Does anyone know of a Nikon body that had a flat film preasure plate, the latest model before they introduced the dimpled plate in their cameras? I want to try some IR photography and am informed the dimples on recent plates can effect the IR film.

2. From : rick oleson (
Url :
Date : 09:23 PM Saturday 18 August, 2007

Hi Wayne:

A black Nikon F is always a nice find! With a 71... serial number yours would be a relatively late example, as I recall they went from 64... to 73...; the correct meter prism for your camera would be the FTN, although all of the others will fit too.
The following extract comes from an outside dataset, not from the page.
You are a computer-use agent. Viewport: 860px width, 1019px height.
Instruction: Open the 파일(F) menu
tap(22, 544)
That motor winder will not fit the F; without looking it up I expect it's for the Nikkormat EL-W. The Nikon F had two motor drive options, the F36 and the F250, the number in each case indicating the maximum number of exposures you could shoot on a single roll of film. The motor is an integral part of a replacement back, and as you might guess the F250 is a large bulk film back. Attachment of a motor drive to a Nikon F required a slight modification to the camera body to provide the linkages, and each motor had to be custom matched to a specific body by a repairman to make sure that the mechanical linkages worked properly. I have tried swapping the bits out from one body to another, it's not as easy as one might hope. If you want an F with a motor drive, it's best by far to find one that has the motor already attached and working.
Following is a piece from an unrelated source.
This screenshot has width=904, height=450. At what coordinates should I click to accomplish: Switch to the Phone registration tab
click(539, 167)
3. From : Wayne Levangie (
Url : http://
Date : 10:48 AM Saturday 18 August, 2007

I recently acquired a Nikon F Black body 71 series and would like to know more about it I also have a Nikon motor drive Aw- 1 EL,but not sure if this can be used on the Nikon F. If any one knows more about these please send me some info to my email.

4. From : rick oleson (
Url :
Date : 09:56 AM Thursday 09 August, 2007

Hi Don:

Here's a link:

5. From : Don (
Url :
Date : 11:22 PM Monday 06 August, 2007

If anyone has a link to a site that indicates which Nikon F bodies have black plastic on the advance lever and self timer, please feel free to mail me.

6. From : rick oleson (
Url :
Date : 10:50 AM Sunday 29 July, 2007

Hi Dougb:

I believe it was, but I did not see the movie.

7. From : Dougb (
Url : http://
Date : 01:14 AM Sunday 22 July, 2007

Was the Nikon F circa 1965 the camera used for Bridges of Madison County?

8. From : rick oleson (
Url :
Date : 09:58 AM Wednesday 11 July, 2007

Hi Duane:

Nikon F's tend to be expensive at both ends of the range: early ones with serial numbers starting with 64xxx, and the last series of "Apollo" models with plastic wind lever tips and self timer levers. In between, the prices get much more reasonable.
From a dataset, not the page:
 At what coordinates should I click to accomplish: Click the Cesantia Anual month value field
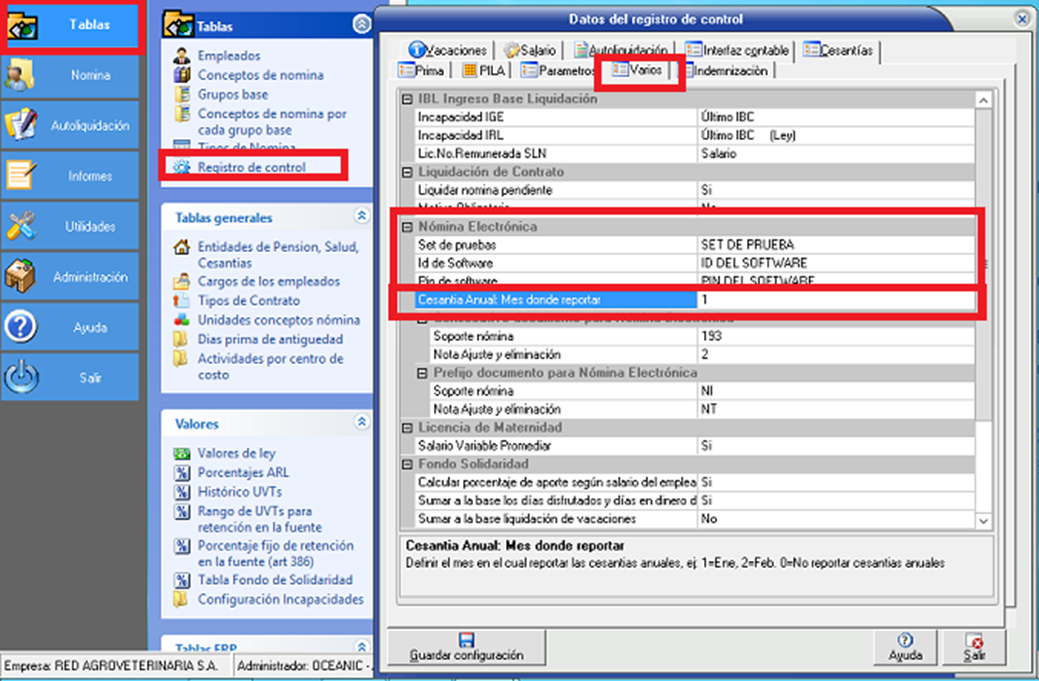point(835,300)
You will also find that a camera with a nonworking meter prism (very common) is less expensive than either one with a working meter or one with a meterless prism. And, the earlier Photomic T and Tn prisms are less expensive than the last FTn prism. With luck you can get a decent working chrome F body with a Photomic T prism (maybe even with a working meter) in the low $100's, where a nice one with a good FTn can cost twice as much (and of course the ones from the beginning and end of the line even more than that). Chrome, of course, is cheaper than black in comparable condition.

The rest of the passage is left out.